In general, priors that are appropriate for estimation are often not appropriate for Bayes factors. There is quite a bit of literature on how to choose such priors of which I list some below. However, I think it is fair to say that the priors implemented in rstanarm are generally not appropriate for this task.

  • Rouder, J. N., Morey, R. D., Speckman, P. L., & Province, J. M. (2012). Default Bayes factors for ANOVA designs. Journal of Mathematical Psychology, 56(5), 356–374. https://doi.org/10.1016/j.jmp.2012.08.001
  • Bayarri, M. J., & García-Donato, G. (2007). Extending Conventional Priors for Testing General Hypotheses in Linear Models. Biometrika, 94(1), 135–152.
  • Ly, A., Verhagen, J., & Wagenmakers, E.-J. (2016). Harold Jeffreys’s default Bayes factor hypothesis tests: Explanation, extension, and application in psychology. Journal of Mathematical Psychology, 72(Supplement C), 19–32. https://doi.org/10.1016/j.jmp.2015.06.004

We also discuss some prior examples in our bridgesampling paper: http://arxiv.org/abs/1710.08162


Bayes factors in brms
#10

This is a very helpful answer - much appreciated.

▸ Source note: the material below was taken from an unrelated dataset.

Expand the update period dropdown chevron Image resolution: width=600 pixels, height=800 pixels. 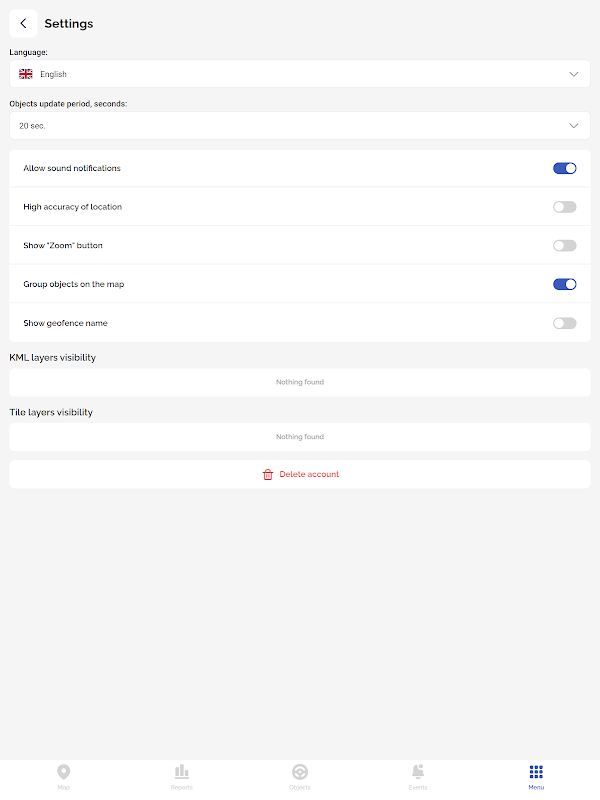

You say that priors appropriate for estimation are often not appropriate for Bayes factors. I was hoping that one of the papers you listed would provide a more full explanation of why this is the case (I didn’t see anything like this in my quick perusal of each paper). Do you happen to know of a paper that discusses this issue a bit more? While I’ve given thought to choosing priors for estimation, I’m a little unsure how or why these need to be adjusted for computing Bayes factors.


#11

See here why it’s hard to get numerically

and Lindley’s paradox ties into this (from a different angle though).


#12

I mean, they all kind of talk about that. However, a paper that more specifically compares different priors and talks about estimation versus Bayes factors is:
Rouder, J. N., Haaf, J. M., & Vandekerckhove, J. (2018). Bayesian inference for psychology, part IV: parameter estimation and Bayes factors. Psychonomic Bulletin & Review, 25(1), 102–113. https://doi.org/10.3758/s13423-017-1420-7

Maybe also relevant: https://psyarxiv.com/wmf3r/


#13

I can confirm that we did not think at all about Bayes factors when choosing the default priors in rstanarm, but some form of hs() or product_normal() might work well.